The National Consumer Disputes Redressal Commission (NCDRC) has imposed a fine of Rs 10 lakh on Fortis Hospital in Chandigarh in a case of medical negligence, saying that it failed to obtain ‘informed consent’ from the patient before performing an invasive procedure.
Setting aside an earlier order passed by the state commission, which had given a clean chit to the hospital, the NCDRC, headed by Justice R K Agrawal, has directed the hospital and treating doctor to pay Rs 10 lakh as compensation to the complainant under the Consumer Protection Act.
The NCDRC said “there is not even a whisper” to indicate that “the treating doctor had explained to the complainant the pros and cons: the material risks involved and the benefits of the procedure, particularly keeping in view her age and health condition.”
The case dates back to July 2012, when Manmohan Kaur (55), underwent colonoscopy, to treat a disorder in the digestive system. Colonoscopy is an invasive procedure, which involves endoscopic examination of the large intestine.

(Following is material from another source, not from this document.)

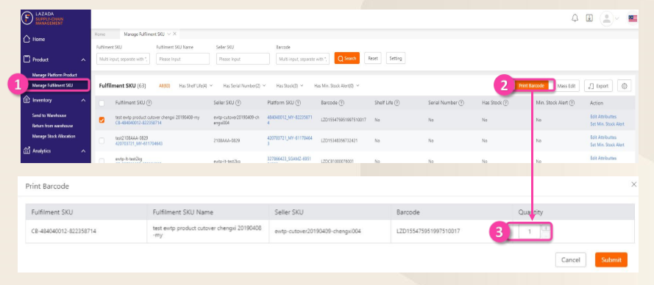The height and width of the screenshot is (285, 654).
Task: Switch to the Home tab
Action: pyautogui.click(x=100, y=35)
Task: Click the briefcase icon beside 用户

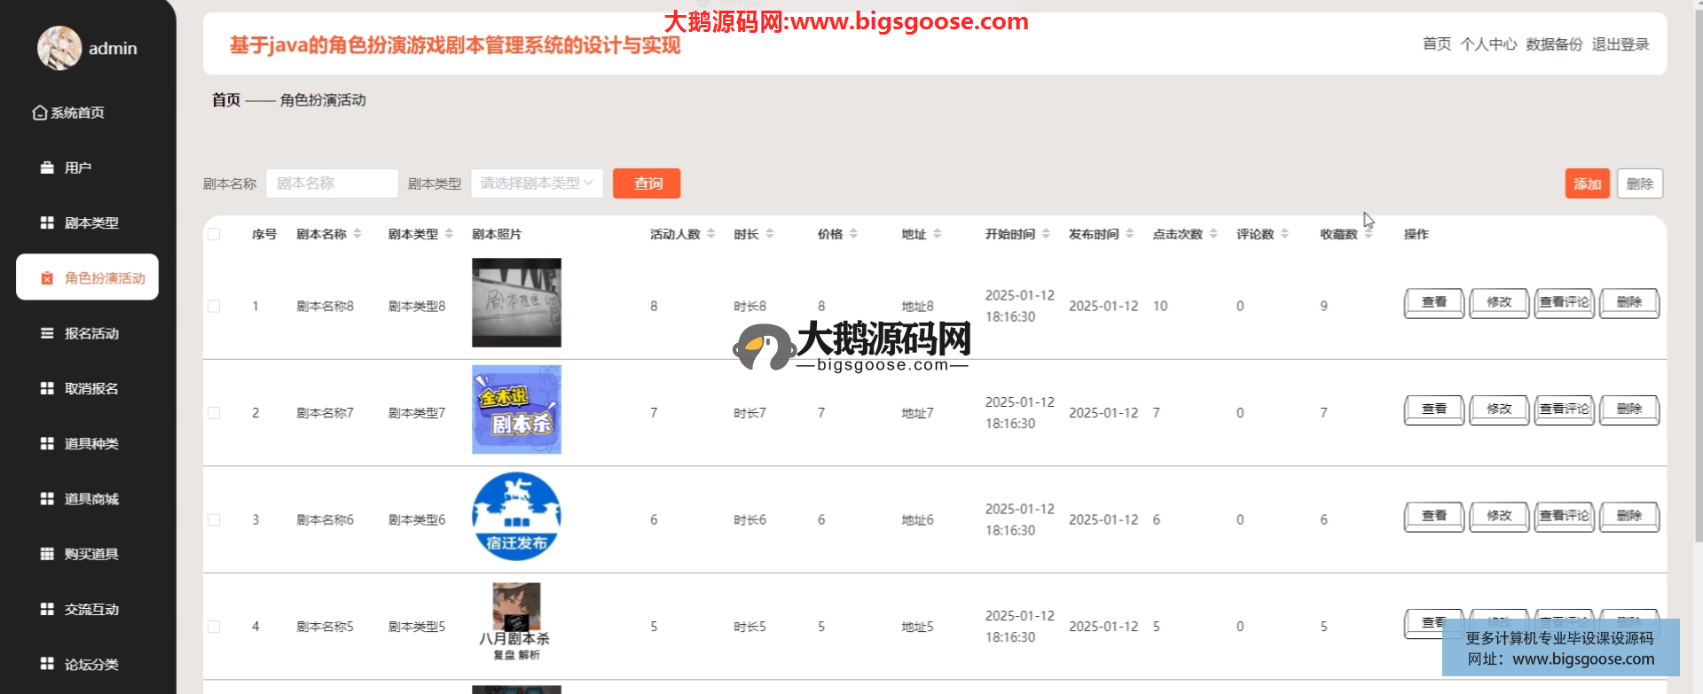Action: pyautogui.click(x=47, y=168)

The complainant had alleged that the doctor did not take her consent before subjecting her to colonoscopy. She claimed that she felt severe pain on insertion of the colonoscope, and requested the treating doctor to discontinue the procedure. However, it was not stopped, and caused perforation in the colon, resulting in deterioration of her condition, she alleged. According to the complaint, she became unconscious and had to be admitted to the ICU.

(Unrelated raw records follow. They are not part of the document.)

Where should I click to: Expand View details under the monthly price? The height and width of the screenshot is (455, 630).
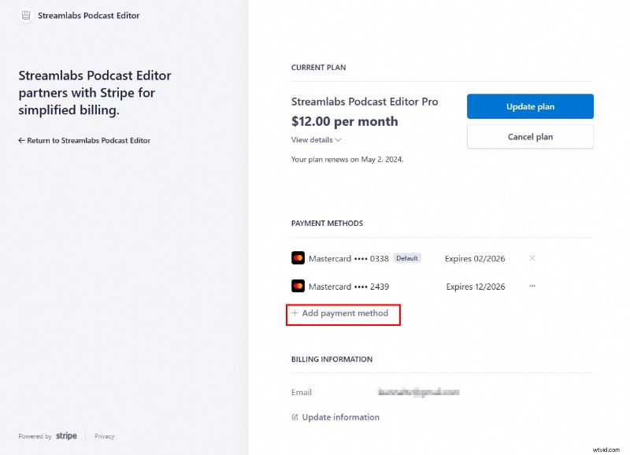[x=311, y=139]
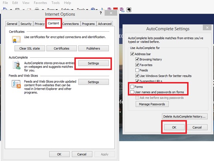214x161 pixels.
Task: Click the certificate icon under Certificates
Action: [16, 39]
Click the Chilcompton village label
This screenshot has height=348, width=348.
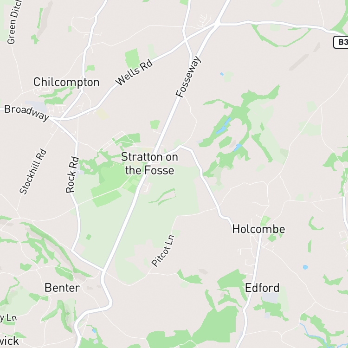66,82
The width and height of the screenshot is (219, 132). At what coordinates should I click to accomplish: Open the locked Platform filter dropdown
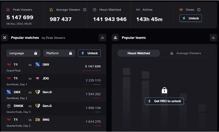[59, 53]
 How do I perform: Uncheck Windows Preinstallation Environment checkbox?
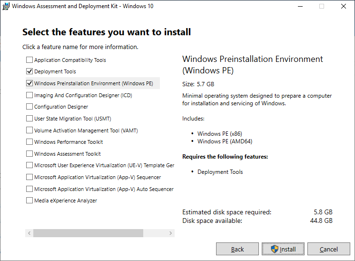(30, 83)
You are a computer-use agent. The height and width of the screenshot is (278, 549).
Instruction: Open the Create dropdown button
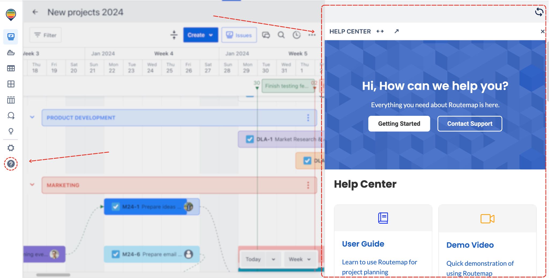(200, 35)
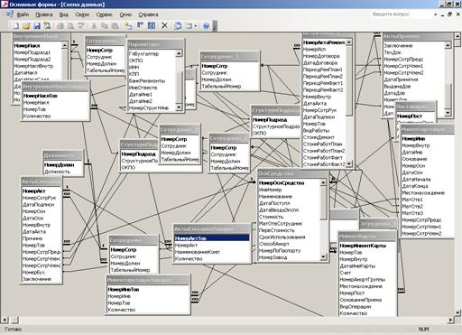Click the Open folder toolbar icon
The width and height of the screenshot is (462, 335).
click(x=26, y=26)
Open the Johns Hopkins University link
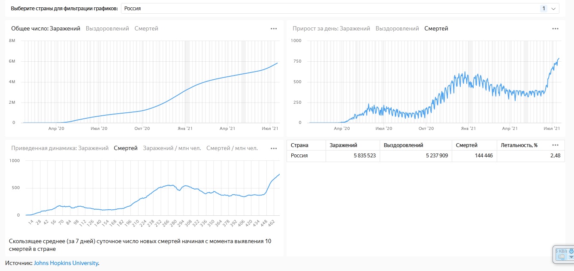Screen dimensions: 574x271 [66, 263]
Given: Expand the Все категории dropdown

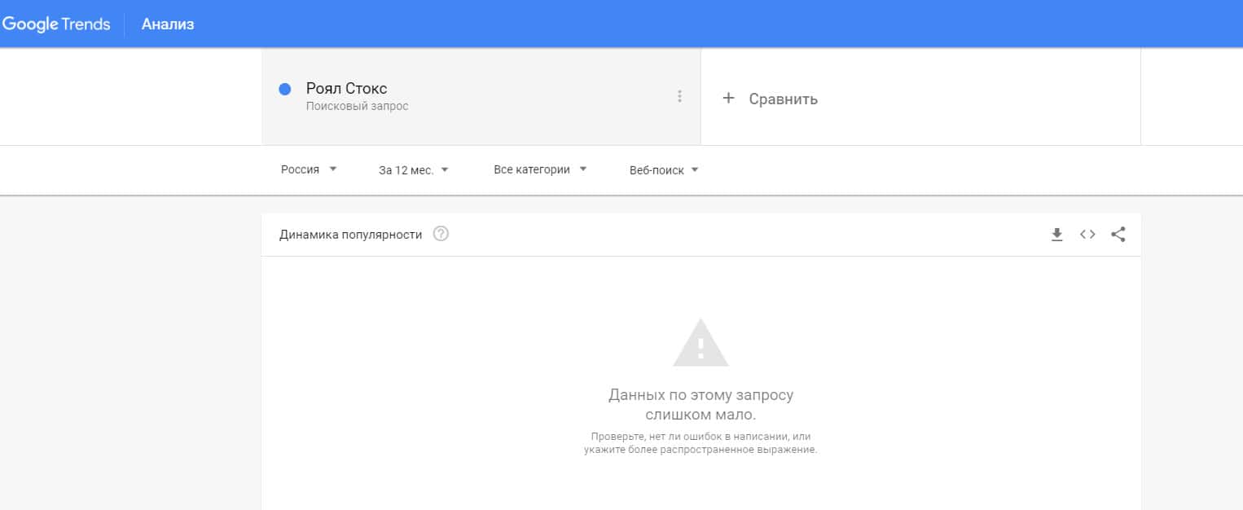Looking at the screenshot, I should 540,170.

The hospital claimed that it had obtained the patient’s consent, but the file was destroyed by water seepage in the room where the records were kept.
Ruling in favour of the complainant, the NCDRC on June 29, said: “In our opinion, apart from the fact that the explanation for non-production of the consent form, claimed to have been got signed from the complainant, does not inspire confidence, even on merits, the treating doctor and the hospital have failed to prove that a valid/ informed consent had been obtained from the complainant before subjecting her to colonoscopy procedure. We are, therefore, of the considered view that the treating doctor as well as the hospital had failed to obtain a valid consent from the complainant, and the colonoscopy procedure conducted on her was unauthorised, amounting to deficiency in service on their part.”
It also dismissed that hospital’s argument that the “consent form has been destroyed because of water seepage”. “The stand of the respondents that consent forms are got signed by the staff in the OPD room, in our view, leaves little scope for doubt in our mind that the consent forms were got signed by the staff before the procedure was conducted by the doctors, as a formality, and does not meet even the basic mandatory requirements of the treating doctor, making the complainant aware of material risks involved in the colonoscopy procedure,” it said.
The NCDRC also pulled up the state commission, saying the “finding in the impugned order to the effect that ‘it cannot be made out from the evidence produced by the complainant that she had not consented to undergo this colonoscopy’ is illegal.”
“Fundamentally, the law requires the disclosure to the patient, information relating to the diagnosis of disease, nature of the proposed treatment, potential risks of the proposed treatment and the consequences of the patient refusing the suggested line of treatment,” it said. “Disclosure/ explanation of such information to the patient by the treating doctor and the patient’s conscious decision, in this behalf, before venturing into the suggested procedure/ treatment, is the basic attribute of an informed consent, which is considered mandatory in every field of surgical procedure/ intervention,” said the commission.